Das Landgericht hat durch Teilurteil den Antrag auf Veröffentlichung einer entschuldigenden Erklärung und auf Einräumung der Befugnis zur Urteilsveröffentlichung zurückgewiesen. Jedoch hat es die Beklagten zur Zahlung eines Schmerzensgeldes von 20.000 DM verurteilt.
Auf die Berufung der Beklagten hat das Oberlandesgericht das Schmerzensgeld auf 10.000 DM herabgesetzt und den weiteren Schmerzensgeldanspruch abgewiesen.
Die Revision der Beklagten wurde zurückgewiesen.
Entscheidungsgründe
I. Mit zutreffender Begründung hat das Berufungsgericht in Übereinstimmung mit dem Landgericht ausgeführt, daß die beanstandete Artikelreihe eine schwerwiegende rechtswidrige Verletzung des Persönlichkeitsrechts der Klägerin enthält. Dabei ist nicht verkannt worden, daß es der Presse erlaubt war, die Leistungen der Klägerin als Ansagerin des Berliner Fernsehfunks zu kritisieren und dabei auch auf das den Fernsehteilnehmern bekannte äußere Erscheinungsbild der Klägerin einzugehen und es negativ zu würdigen. Die Ausführungen im „St.” gehen aber über das Maß einer erlaubten Kritik weit hinaus. Das gilt einmal von den Formalbeleidigungen, die der „St.” seinen Lesern – wenn auch als Zußerungen dritter Personen – zur Kenntnis bringt, die er sich in abgeschwächter Form aber doch selbst zu eigen macht. Jedenfalls aber – und das ist entscheidend – werden der Leserschaft die Beleidigungen vermittelt, die Klägerin passe „in ein zweitklassiges Tingeltangel auf der Reeperbahn”, sie sehe aus wie eine „ausgemolkene Ziege” und bei ihrem Anblick werde den Zuschauern „die Milch sauer”. Eine solche Reportage bedeutet nicht nur eine Überschreitung der durch die Gesetze des guten Geschmacks gesetzten Grenzen, sie enthält zugleich eine unverantwortliche Herabwürdigung der Frauenehre der Klägerin, auf deren Achtung sie Anspruch hat. Der Angriff ist um so schwerwiegender, als der „St.” von einer über eine Million zählenden Leserschaft gelesen wird, die wenigstens zum Teil die Klägerin aus dem Fernsehen kennt. Wenn sich der Artikel weiter mit der Privatsphäre der Klägerin befaßt, so ist auch unter Würdigung der von den Beklagten angeführten Gesichtspunkte nicht ersichtlich, weshalb diese Ausführungen im Zusammenhang mit dem behaupteten Ziel der Artikelreihe von Bedeutung waren, den Sender Freies Berlin zu einer Auswechslung seiner Ansagerinnen zu veranlassen. Das gilt sowohl von den angedeuteten Beziehungen der Klägerin zu einem Direktor W. wie von der Mitteilung, daß die Klägerin dicht am A.-Bahnhof, in einer „nicht besonders vornehmen Gegend” wohne. Der Artikel war auch, wie beide Vorurteile überzeugend darlegen, geeignet, einem größeren Kreis der Leserschaft den Eindruck zu vermitteln, die Klägerin sei abartig veranlagt. Die fragliche Stelle lautet:
„Und dann seufzt der Sendeleiter und kommt mit seiner Patentlösung heraus:
„Am besten wäre es, die Damen würden heiraten”. „Aber ich bitte Sie”] antwortete R. … B. … erschrocken, wenn sie auf diese Möglichkeit hin angesprochen wird. Ein Mann, ein Ehemann. Schließlich ist sie 16 Jahre ohne einen solchen ausgekommen – genau so viele Jahre, wie man alt sein muß, um überhaupt heiraten zu können. Sie hat eine Freundin und einen Hund, denen ihr Herz gehört – was soll sie dann mit einem Mann”?

§ **Bereitgestellte Daten**:
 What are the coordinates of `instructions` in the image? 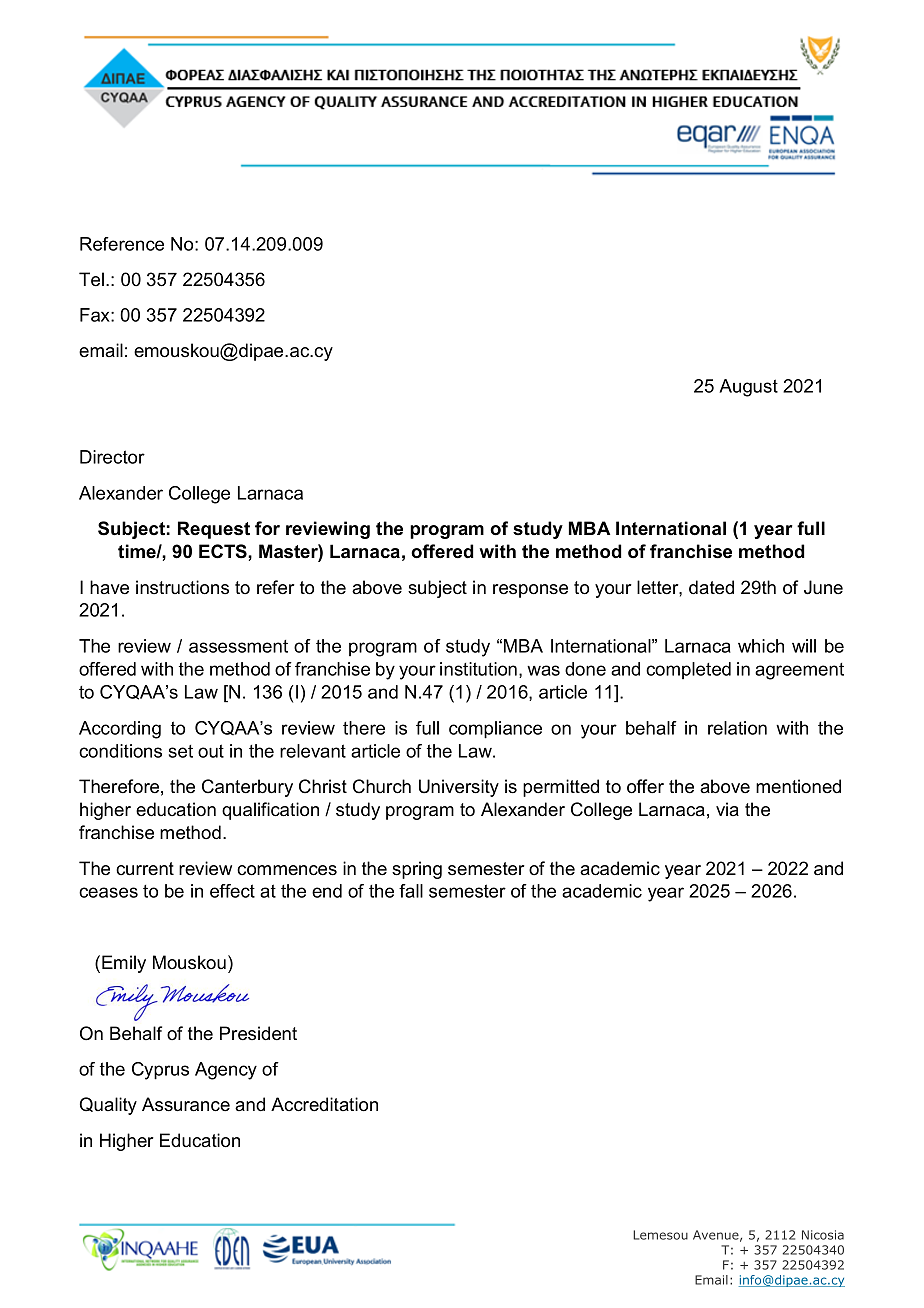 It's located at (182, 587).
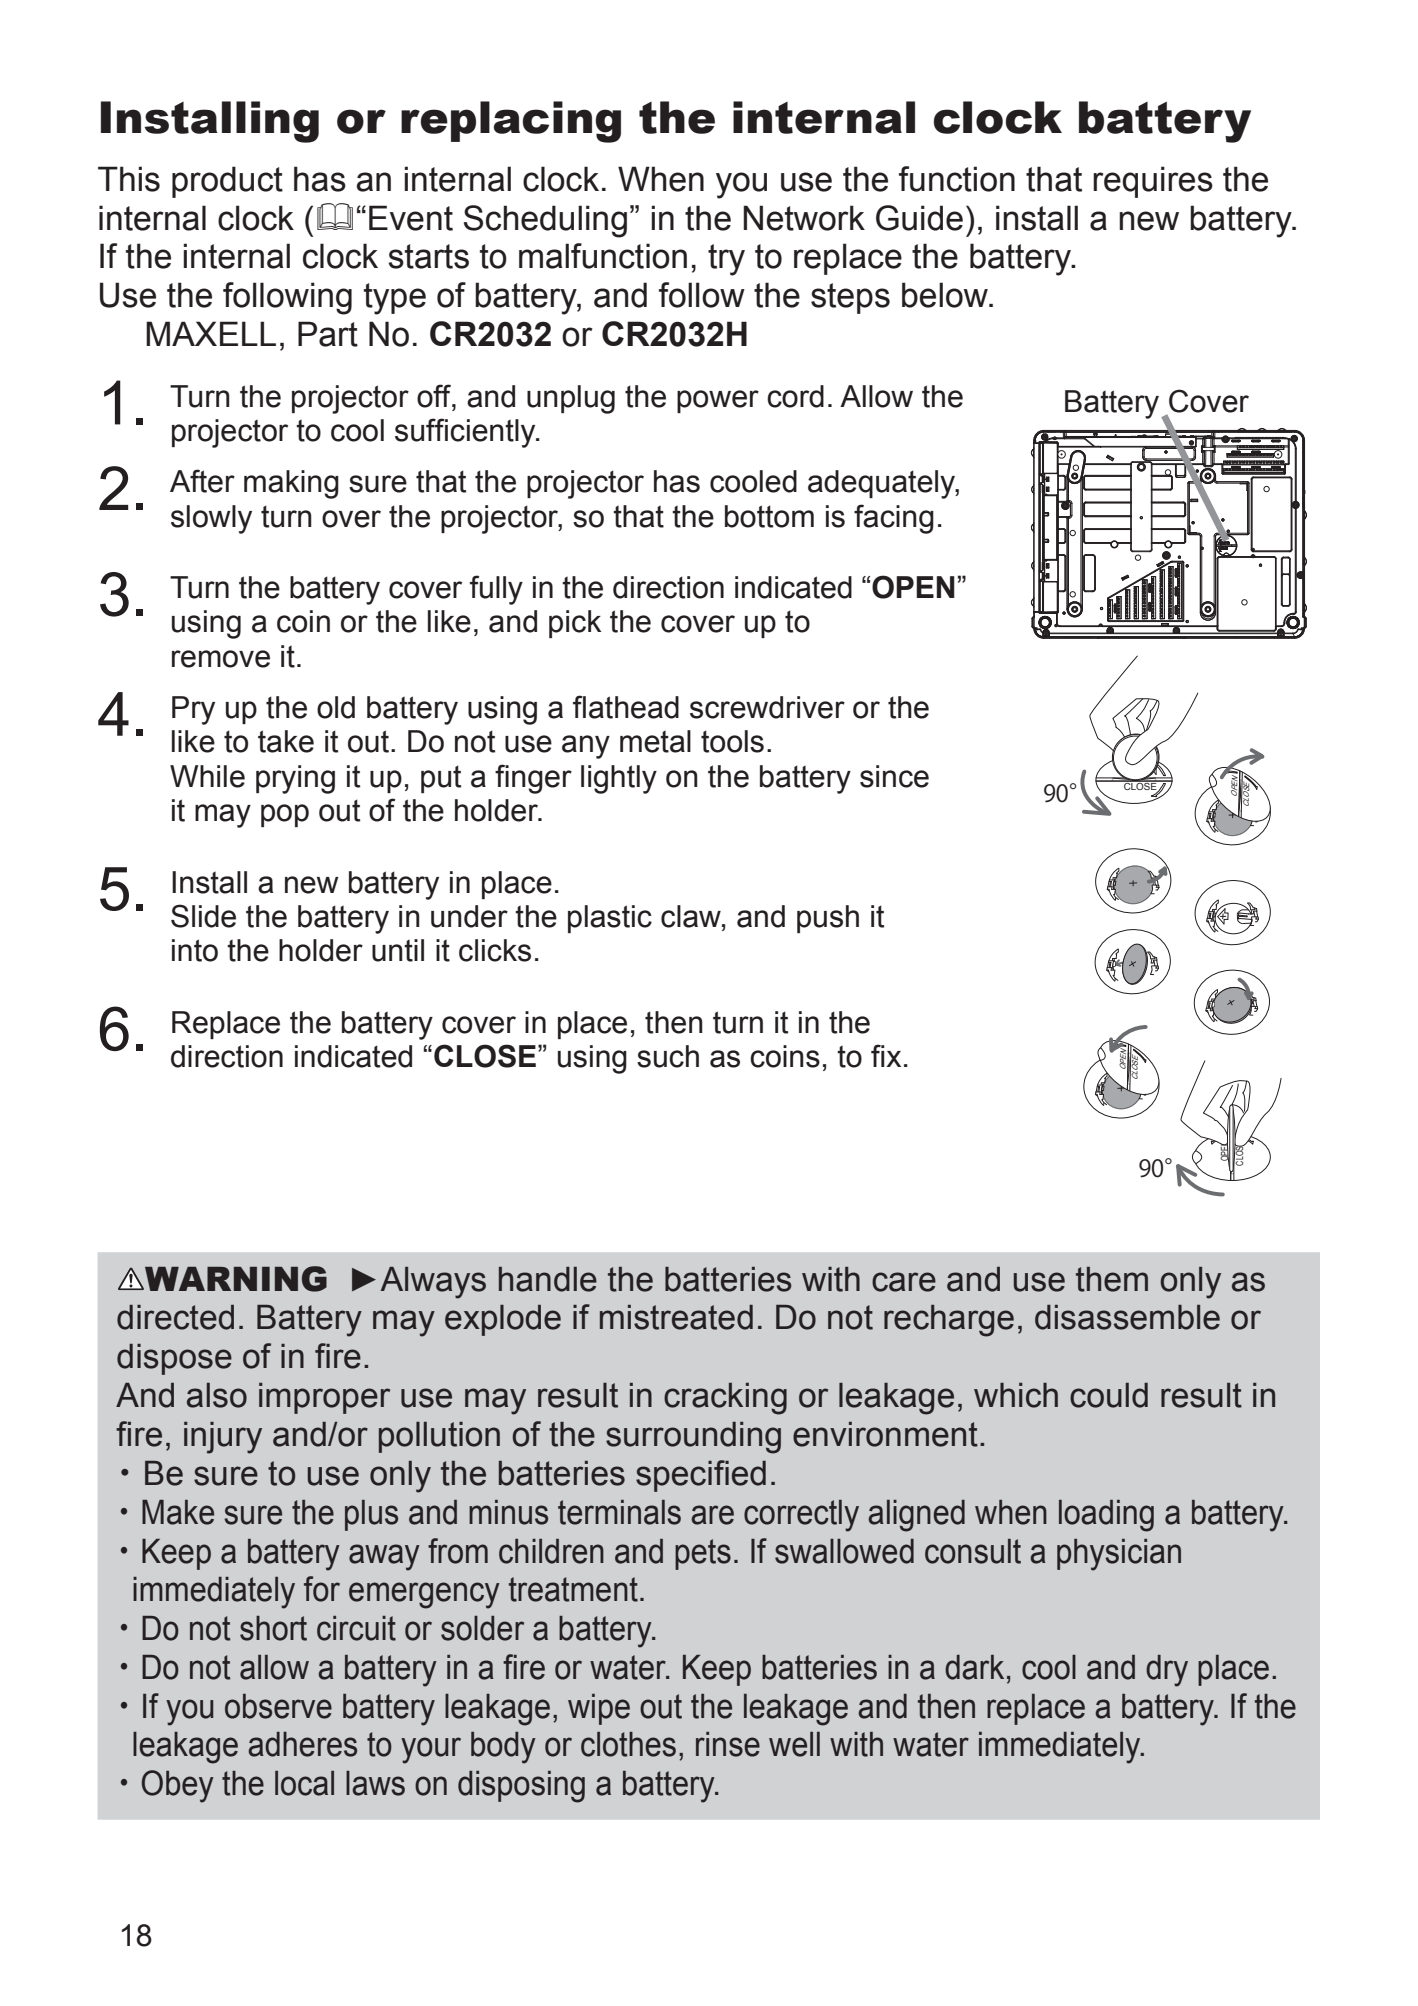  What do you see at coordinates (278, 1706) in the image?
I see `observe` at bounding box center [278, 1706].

§ **Aufgabe**:
Beantworte bitte anhand des Lesetexts die folgenden Fragen:
1. Zur Zahlung welchen Schmerzensgeldes hat das Landgericht die Beklagten verurteilt?
2. Auf welchen Betrag hat das Oberlandesgericht das Schmerzensgeld herabgesetzt?
3. Wie groß ist die Leserschaft des „St.“?

§ **Lösung**:
1. 20.000 DM
2. 10.000 DM
3. Über eine Million Leser